[[ Task data open ]]

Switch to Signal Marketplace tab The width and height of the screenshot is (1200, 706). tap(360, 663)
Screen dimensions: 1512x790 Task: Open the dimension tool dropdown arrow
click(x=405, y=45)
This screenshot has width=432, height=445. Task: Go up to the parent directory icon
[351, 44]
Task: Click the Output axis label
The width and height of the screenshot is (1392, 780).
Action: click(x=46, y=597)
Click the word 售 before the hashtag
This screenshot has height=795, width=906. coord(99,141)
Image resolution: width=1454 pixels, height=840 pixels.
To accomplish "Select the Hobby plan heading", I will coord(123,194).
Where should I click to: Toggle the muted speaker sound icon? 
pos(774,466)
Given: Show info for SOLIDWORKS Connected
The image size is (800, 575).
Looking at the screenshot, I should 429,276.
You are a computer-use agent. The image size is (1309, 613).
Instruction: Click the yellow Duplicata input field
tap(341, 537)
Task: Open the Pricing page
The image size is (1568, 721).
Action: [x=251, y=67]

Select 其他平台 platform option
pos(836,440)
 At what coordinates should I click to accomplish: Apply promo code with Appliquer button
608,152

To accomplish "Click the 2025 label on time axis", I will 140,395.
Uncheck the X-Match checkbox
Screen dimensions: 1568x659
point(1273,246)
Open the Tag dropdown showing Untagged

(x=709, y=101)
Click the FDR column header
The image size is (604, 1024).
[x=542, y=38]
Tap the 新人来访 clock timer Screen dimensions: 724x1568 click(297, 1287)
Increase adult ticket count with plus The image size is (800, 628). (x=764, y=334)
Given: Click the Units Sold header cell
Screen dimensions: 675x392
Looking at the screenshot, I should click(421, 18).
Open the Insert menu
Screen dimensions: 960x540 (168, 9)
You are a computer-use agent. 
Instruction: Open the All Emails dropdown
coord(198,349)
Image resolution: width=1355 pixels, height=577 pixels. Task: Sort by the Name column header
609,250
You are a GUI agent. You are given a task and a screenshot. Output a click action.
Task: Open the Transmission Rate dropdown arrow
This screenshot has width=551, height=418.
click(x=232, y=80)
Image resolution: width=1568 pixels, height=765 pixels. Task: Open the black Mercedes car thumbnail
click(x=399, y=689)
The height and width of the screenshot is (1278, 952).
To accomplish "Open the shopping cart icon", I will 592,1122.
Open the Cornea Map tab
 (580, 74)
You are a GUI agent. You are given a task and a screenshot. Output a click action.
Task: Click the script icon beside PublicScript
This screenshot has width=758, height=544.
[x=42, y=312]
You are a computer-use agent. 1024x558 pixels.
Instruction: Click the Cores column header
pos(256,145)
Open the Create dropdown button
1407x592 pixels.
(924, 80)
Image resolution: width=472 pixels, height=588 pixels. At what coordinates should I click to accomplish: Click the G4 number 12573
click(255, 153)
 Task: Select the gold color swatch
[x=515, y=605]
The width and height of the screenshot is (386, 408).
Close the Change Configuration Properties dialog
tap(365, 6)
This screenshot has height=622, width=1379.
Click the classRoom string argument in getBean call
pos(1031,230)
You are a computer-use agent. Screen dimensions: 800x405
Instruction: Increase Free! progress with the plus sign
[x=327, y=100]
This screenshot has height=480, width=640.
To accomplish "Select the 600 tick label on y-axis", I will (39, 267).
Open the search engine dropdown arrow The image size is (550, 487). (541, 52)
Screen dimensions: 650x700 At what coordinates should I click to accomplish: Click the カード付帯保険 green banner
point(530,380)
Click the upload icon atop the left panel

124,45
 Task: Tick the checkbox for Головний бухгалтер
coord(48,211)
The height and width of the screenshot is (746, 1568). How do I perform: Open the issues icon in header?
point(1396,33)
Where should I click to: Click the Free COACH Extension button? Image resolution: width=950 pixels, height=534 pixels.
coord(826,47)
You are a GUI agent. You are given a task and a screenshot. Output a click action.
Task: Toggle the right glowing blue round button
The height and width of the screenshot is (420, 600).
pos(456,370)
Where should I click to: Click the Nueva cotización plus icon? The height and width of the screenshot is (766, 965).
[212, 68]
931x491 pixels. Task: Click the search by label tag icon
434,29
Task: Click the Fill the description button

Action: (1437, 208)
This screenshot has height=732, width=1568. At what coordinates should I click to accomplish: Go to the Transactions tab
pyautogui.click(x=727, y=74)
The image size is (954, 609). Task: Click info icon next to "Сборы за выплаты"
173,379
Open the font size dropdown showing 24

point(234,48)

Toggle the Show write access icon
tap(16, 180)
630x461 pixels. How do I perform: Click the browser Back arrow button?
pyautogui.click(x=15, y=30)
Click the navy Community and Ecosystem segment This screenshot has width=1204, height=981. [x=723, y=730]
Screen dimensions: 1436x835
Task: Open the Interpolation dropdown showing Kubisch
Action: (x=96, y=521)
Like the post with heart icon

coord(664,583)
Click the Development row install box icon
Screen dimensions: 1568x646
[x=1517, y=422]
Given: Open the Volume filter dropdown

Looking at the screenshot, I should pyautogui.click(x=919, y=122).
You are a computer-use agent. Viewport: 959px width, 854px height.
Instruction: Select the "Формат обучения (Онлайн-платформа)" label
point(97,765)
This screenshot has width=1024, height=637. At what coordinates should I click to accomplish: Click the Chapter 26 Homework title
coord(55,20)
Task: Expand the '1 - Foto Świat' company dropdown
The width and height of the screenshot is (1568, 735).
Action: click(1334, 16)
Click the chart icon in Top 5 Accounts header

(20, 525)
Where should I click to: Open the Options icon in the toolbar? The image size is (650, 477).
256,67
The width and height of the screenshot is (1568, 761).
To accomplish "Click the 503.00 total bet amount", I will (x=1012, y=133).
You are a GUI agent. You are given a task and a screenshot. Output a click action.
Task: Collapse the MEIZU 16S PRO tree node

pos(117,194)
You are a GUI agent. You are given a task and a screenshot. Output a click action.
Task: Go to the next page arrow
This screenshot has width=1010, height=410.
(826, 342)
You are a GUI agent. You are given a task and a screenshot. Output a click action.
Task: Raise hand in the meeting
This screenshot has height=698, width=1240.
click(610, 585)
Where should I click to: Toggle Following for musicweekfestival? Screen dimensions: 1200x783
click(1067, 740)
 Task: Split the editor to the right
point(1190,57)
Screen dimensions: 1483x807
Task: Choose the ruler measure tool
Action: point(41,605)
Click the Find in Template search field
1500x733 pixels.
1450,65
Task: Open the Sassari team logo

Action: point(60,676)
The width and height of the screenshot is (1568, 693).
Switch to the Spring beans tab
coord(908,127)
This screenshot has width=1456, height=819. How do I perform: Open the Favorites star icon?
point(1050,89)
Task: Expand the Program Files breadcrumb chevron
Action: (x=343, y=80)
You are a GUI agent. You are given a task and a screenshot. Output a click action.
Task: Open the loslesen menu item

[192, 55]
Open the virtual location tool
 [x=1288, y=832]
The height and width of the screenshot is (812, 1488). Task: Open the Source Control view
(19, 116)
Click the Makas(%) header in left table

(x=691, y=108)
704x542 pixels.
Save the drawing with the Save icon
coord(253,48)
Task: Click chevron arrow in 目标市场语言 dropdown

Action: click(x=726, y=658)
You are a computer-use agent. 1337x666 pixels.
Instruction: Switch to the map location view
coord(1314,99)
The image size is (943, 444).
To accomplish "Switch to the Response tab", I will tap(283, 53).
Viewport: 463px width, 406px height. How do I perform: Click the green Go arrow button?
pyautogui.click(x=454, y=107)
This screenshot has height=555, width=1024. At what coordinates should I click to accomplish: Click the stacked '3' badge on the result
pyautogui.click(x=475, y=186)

[[ Task data closed ]]

◆ Directions ◆
Output all of the data again. Match it exactly.

◆ Output ◆
Switch to Signal Marketplace tab The width and height of the screenshot is (1200, 706). tap(360, 663)
Screen dimensions: 1512x790 Task: Open the dimension tool dropdown arrow
click(x=405, y=45)
This screenshot has width=432, height=445. Task: Go up to the parent directory icon
[351, 44]
Task: Click the Output axis label
The width and height of the screenshot is (1392, 780).
Action: click(x=46, y=597)
Click the word 售 before the hashtag
This screenshot has height=795, width=906. coord(99,141)
Image resolution: width=1454 pixels, height=840 pixels.
To accomplish "Select the Hobby plan heading", I will coord(123,194).
Where should I click to: Toggle the muted speaker sound icon? 
pos(774,466)
Given: Show info for SOLIDWORKS Connected
The image size is (800, 575).
Looking at the screenshot, I should 429,276.
You are a computer-use agent. The image size is (1309, 613).
Instruction: Click the yellow Duplicata input field
tap(341, 537)
Task: Open the Pricing page
The image size is (1568, 721).
Action: [x=251, y=67]

Select 其他平台 platform option
pos(836,440)
 At what coordinates should I click to accomplish: Apply promo code with Appliquer button
608,152

To accomplish "Click the 2025 label on time axis", I will 140,395.
Uncheck the X-Match checkbox
Screen dimensions: 1568x659
point(1273,246)
Open the Tag dropdown showing Untagged

(x=709, y=101)
Click the FDR column header
The image size is (604, 1024).
[x=542, y=38]
Tap the 新人来访 clock timer Screen dimensions: 724x1568 click(297, 1287)
Increase adult ticket count with plus The image size is (800, 628). (x=764, y=334)
Given: Click the Units Sold header cell
Screen dimensions: 675x392
Looking at the screenshot, I should click(421, 18).
Open the Insert menu
Screen dimensions: 960x540 (168, 9)
You are a computer-use agent. 
Instruction: Open the All Emails dropdown
coord(198,349)
Image resolution: width=1355 pixels, height=577 pixels. Task: Sort by the Name column header
609,250
You are a GUI agent. You are given a task and a screenshot. Output a click action.
Task: Open the Transmission Rate dropdown arrow
This screenshot has width=551, height=418.
click(x=232, y=80)
Image resolution: width=1568 pixels, height=765 pixels. Task: Open the black Mercedes car thumbnail
click(x=399, y=689)
The height and width of the screenshot is (1278, 952).
To accomplish "Open the shopping cart icon", I will 592,1122.
Open the Cornea Map tab
 (580, 74)
You are a GUI agent. You are given a task and a screenshot. Output a click action.
Task: Click the script icon beside PublicScript
This screenshot has width=758, height=544.
[x=42, y=312]
You are a computer-use agent. 1024x558 pixels.
Instruction: Click the Cores column header
pos(256,145)
Open the Create dropdown button
1407x592 pixels.
(924, 80)
Image resolution: width=472 pixels, height=588 pixels. At what coordinates should I click to accomplish: Click the G4 number 12573
click(255, 153)
 Task: Select the gold color swatch
[x=515, y=605]
The width and height of the screenshot is (386, 408).
Close the Change Configuration Properties dialog
tap(365, 6)
This screenshot has height=622, width=1379.
Click the classRoom string argument in getBean call
pos(1031,230)
You are a computer-use agent. Screen dimensions: 800x405
Instruction: Increase Free! progress with the plus sign
[x=327, y=100]
This screenshot has height=480, width=640.
To accomplish "Select the 600 tick label on y-axis", I will (39, 267).
Open the search engine dropdown arrow The image size is (550, 487). (541, 52)
Screen dimensions: 650x700 At what coordinates should I click to accomplish: Click the カード付帯保険 green banner
point(530,380)
Click the upload icon atop the left panel

124,45
 Task: Tick the checkbox for Головний бухгалтер
coord(48,211)
The height and width of the screenshot is (746, 1568). How do I perform: Open the issues icon in header?
point(1396,33)
Where should I click to: Click the Free COACH Extension button? Image resolution: width=950 pixels, height=534 pixels.
coord(826,47)
You are a GUI agent. You are given a task and a screenshot. Output a click action.
Task: Toggle the right glowing blue round button
The height and width of the screenshot is (420, 600).
pos(456,370)
Where should I click to: Click the Nueva cotización plus icon? The height and width of the screenshot is (766, 965).
[212, 68]
931x491 pixels. Task: Click the search by label tag icon
434,29
Task: Click the Fill the description button

Action: (1437, 208)
This screenshot has height=732, width=1568. At what coordinates should I click to accomplish: Go to the Transactions tab
pyautogui.click(x=727, y=74)
The image size is (954, 609). Task: Click info icon next to "Сборы за выплаты"
173,379
Open the font size dropdown showing 24

point(234,48)

Toggle the Show write access icon
tap(16, 180)
630x461 pixels. How do I perform: Click the browser Back arrow button?
pyautogui.click(x=15, y=30)
Click the navy Community and Ecosystem segment This screenshot has width=1204, height=981. [x=723, y=730]
Screen dimensions: 1436x835
Task: Open the Interpolation dropdown showing Kubisch
Action: (x=96, y=521)
Like the post with heart icon

coord(664,583)
Click the Development row install box icon
Screen dimensions: 1568x646
[x=1517, y=422]
Given: Open the Volume filter dropdown

Looking at the screenshot, I should pyautogui.click(x=919, y=122).
You are a computer-use agent. Viewport: 959px width, 854px height.
Instruction: Select the "Формат обучения (Онлайн-платформа)" label
point(97,765)
This screenshot has width=1024, height=637. At what coordinates should I click to accomplish: Click the Chapter 26 Homework title
coord(55,20)
Task: Expand the '1 - Foto Świat' company dropdown
The width and height of the screenshot is (1568, 735).
Action: click(1334, 16)
Click the chart icon in Top 5 Accounts header

(20, 525)
Where should I click to: Open the Options icon in the toolbar? The image size is (650, 477).
256,67
The width and height of the screenshot is (1568, 761).
To accomplish "Click the 503.00 total bet amount", I will (x=1012, y=133).
You are a GUI agent. You are given a task and a screenshot. Output a click action.
Task: Collapse the MEIZU 16S PRO tree node

pos(117,194)
You are a GUI agent. You are given a task and a screenshot. Output a click action.
Task: Go to the next page arrow
This screenshot has width=1010, height=410.
(826, 342)
You are a GUI agent. You are given a task and a screenshot. Output a click action.
Task: Raise hand in the meeting
This screenshot has height=698, width=1240.
click(610, 585)
Where should I click to: Toggle Following for musicweekfestival? Screen dimensions: 1200x783
click(1067, 740)
 Task: Split the editor to the right
point(1190,57)
Screen dimensions: 1483x807
Task: Choose the ruler measure tool
Action: point(41,605)
Click the Find in Template search field
1500x733 pixels.
1450,65
Task: Open the Sassari team logo

Action: point(60,676)
The width and height of the screenshot is (1568, 693).
Switch to the Spring beans tab
coord(908,127)
This screenshot has width=1456, height=819. How do I perform: Open the Favorites star icon?
point(1050,89)
Task: Expand the Program Files breadcrumb chevron
Action: (x=343, y=80)
You are a GUI agent. You are given a task and a screenshot. Output a click action.
Task: Open the loslesen menu item

[192, 55]
Open the virtual location tool
 [x=1288, y=832]
The height and width of the screenshot is (812, 1488). Task: Open the Source Control view
(19, 116)
Click the Makas(%) header in left table

(x=691, y=108)
704x542 pixels.
Save the drawing with the Save icon
coord(253,48)
Task: Click chevron arrow in 目标市场语言 dropdown

Action: click(x=726, y=658)
You are a computer-use agent. 1337x666 pixels.
Instruction: Switch to the map location view
coord(1314,99)
The image size is (943, 444).
To accomplish "Switch to the Response tab", I will tap(283, 53).
Viewport: 463px width, 406px height. How do I perform: Click the green Go arrow button?
pyautogui.click(x=454, y=107)
This screenshot has height=555, width=1024. At what coordinates should I click to accomplish: Click the stacked '3' badge on the result
pyautogui.click(x=475, y=186)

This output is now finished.